*** EXCERPTED RECORDS ***
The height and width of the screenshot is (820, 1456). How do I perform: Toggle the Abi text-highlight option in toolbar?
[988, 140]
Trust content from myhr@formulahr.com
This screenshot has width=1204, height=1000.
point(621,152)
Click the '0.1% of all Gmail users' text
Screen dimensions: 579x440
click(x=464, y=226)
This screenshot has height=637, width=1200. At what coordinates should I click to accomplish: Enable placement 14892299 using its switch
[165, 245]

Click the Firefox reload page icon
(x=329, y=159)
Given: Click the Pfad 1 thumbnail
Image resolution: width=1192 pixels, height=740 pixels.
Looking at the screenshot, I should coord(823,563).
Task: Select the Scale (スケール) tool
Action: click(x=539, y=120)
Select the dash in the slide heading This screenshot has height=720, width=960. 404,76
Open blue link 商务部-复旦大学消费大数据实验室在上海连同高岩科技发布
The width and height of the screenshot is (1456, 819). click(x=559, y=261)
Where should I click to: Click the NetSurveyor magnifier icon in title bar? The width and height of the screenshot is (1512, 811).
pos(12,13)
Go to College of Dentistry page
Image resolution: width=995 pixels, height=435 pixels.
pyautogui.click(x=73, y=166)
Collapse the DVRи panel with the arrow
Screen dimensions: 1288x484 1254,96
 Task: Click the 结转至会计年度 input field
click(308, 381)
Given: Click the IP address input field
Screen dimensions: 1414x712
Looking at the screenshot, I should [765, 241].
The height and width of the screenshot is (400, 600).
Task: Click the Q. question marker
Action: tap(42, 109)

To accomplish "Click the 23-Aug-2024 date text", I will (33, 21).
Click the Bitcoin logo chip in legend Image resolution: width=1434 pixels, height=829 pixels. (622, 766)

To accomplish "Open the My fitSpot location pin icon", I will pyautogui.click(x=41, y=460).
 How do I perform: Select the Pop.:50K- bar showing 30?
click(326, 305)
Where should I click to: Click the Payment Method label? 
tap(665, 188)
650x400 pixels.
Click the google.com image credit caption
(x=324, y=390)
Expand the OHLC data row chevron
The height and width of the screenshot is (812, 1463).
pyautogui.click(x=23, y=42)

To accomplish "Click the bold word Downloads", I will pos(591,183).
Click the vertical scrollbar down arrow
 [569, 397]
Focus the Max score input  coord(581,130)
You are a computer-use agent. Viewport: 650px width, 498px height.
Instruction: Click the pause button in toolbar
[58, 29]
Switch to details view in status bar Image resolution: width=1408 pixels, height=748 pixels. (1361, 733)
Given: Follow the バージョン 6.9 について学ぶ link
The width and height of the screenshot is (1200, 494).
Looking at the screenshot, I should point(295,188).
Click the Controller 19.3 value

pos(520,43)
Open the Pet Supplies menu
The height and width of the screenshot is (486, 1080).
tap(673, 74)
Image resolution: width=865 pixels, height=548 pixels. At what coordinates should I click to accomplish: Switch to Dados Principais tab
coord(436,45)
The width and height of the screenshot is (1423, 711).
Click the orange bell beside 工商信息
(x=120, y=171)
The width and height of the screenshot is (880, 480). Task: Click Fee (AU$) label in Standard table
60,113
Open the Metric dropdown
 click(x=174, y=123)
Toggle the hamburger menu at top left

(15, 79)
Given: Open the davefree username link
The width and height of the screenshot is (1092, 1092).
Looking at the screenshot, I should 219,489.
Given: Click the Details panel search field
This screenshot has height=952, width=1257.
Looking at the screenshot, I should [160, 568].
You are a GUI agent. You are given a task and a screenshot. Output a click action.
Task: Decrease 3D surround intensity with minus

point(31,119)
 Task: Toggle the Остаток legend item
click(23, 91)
***
▶ **WHAT TO PRODUCE**
There is a run of lines above from the one with "This screenshot has height=637, width=1200." to the one with "Given: Click the Pfad 1 thumbnail"; print exactly that run, both ends included, and nothing else.

▶ **TASK RESPONSE**
This screenshot has height=637, width=1200. At what coordinates should I click to accomplish: Enable placement 14892299 using its switch
[165, 245]

Click the Firefox reload page icon
(x=329, y=159)
Given: Click the Pfad 1 thumbnail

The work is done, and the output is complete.